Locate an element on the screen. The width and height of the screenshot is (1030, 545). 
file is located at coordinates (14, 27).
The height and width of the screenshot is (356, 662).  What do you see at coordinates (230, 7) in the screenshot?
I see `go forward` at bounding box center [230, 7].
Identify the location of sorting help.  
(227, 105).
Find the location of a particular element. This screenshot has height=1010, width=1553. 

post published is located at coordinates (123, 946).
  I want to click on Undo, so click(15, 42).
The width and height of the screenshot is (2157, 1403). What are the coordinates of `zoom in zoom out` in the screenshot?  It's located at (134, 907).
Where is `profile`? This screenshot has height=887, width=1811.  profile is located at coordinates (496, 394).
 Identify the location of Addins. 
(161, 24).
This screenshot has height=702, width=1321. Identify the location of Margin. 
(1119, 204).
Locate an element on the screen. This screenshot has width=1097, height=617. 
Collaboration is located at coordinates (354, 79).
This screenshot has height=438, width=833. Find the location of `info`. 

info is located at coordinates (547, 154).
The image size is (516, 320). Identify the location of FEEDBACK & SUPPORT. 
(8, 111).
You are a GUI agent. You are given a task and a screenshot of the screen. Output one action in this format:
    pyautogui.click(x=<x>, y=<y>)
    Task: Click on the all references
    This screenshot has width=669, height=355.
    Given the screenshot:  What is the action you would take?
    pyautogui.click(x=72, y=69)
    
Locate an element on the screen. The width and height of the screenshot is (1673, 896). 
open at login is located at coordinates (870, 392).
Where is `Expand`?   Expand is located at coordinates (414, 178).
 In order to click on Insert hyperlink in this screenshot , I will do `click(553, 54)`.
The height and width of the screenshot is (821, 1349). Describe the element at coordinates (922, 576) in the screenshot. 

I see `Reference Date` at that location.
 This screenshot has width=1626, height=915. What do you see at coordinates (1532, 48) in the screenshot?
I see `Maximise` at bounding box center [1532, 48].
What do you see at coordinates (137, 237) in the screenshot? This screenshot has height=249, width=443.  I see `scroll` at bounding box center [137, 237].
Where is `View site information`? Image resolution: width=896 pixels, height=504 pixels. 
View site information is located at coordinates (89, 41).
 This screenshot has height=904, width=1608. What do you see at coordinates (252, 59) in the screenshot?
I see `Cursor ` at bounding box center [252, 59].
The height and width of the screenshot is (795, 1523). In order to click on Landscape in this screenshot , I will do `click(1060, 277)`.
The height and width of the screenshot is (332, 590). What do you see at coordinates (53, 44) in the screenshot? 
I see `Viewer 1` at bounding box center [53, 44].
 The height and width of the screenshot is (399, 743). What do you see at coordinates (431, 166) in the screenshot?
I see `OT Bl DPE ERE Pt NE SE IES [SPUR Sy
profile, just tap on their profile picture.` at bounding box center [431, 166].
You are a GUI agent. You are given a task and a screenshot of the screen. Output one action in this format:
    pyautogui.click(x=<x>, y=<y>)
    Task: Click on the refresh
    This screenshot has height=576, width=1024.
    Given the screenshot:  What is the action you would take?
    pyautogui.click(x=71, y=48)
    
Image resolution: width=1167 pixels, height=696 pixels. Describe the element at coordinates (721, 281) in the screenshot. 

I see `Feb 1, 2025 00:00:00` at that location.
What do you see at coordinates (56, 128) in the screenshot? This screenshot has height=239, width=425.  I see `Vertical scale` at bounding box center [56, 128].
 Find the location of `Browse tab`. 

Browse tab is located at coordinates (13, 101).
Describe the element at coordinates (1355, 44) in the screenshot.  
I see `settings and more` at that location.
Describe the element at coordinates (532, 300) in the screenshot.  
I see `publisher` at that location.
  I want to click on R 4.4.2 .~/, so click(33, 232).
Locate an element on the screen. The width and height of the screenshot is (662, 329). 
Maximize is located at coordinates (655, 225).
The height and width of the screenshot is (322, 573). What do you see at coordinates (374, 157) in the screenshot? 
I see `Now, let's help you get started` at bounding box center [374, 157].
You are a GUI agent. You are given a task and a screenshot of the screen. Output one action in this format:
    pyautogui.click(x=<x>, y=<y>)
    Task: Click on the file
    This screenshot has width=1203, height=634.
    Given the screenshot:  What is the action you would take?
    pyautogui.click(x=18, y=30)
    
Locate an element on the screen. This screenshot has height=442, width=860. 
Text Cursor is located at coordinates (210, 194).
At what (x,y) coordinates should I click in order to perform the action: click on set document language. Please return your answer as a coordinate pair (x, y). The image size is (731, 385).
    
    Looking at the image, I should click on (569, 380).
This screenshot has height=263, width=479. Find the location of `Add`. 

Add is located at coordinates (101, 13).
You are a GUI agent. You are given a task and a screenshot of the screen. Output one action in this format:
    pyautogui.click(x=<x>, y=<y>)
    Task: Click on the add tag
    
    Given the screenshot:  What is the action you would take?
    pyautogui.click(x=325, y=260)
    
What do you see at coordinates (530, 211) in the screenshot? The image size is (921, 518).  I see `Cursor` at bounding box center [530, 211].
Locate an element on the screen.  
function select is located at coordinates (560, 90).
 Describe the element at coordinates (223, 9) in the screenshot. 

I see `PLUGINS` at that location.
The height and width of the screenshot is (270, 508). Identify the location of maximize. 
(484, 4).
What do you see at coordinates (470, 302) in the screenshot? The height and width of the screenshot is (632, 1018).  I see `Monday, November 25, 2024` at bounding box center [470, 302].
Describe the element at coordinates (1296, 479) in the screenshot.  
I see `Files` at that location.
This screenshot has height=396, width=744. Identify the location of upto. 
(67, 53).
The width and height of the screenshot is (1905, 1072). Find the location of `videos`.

→ **Work to be completed**: Please rewrite the rows starting at the very first one and ending at the line that contains "center [230, 7].", changing "element" to "item" and keeping everything else the same.

→ **Response to the exercise**:
Locate an item on the screen. The width and height of the screenshot is (1030, 545). 
file is located at coordinates (14, 27).
The height and width of the screenshot is (356, 662).  What do you see at coordinates (230, 7) in the screenshot?
I see `go forward` at bounding box center [230, 7].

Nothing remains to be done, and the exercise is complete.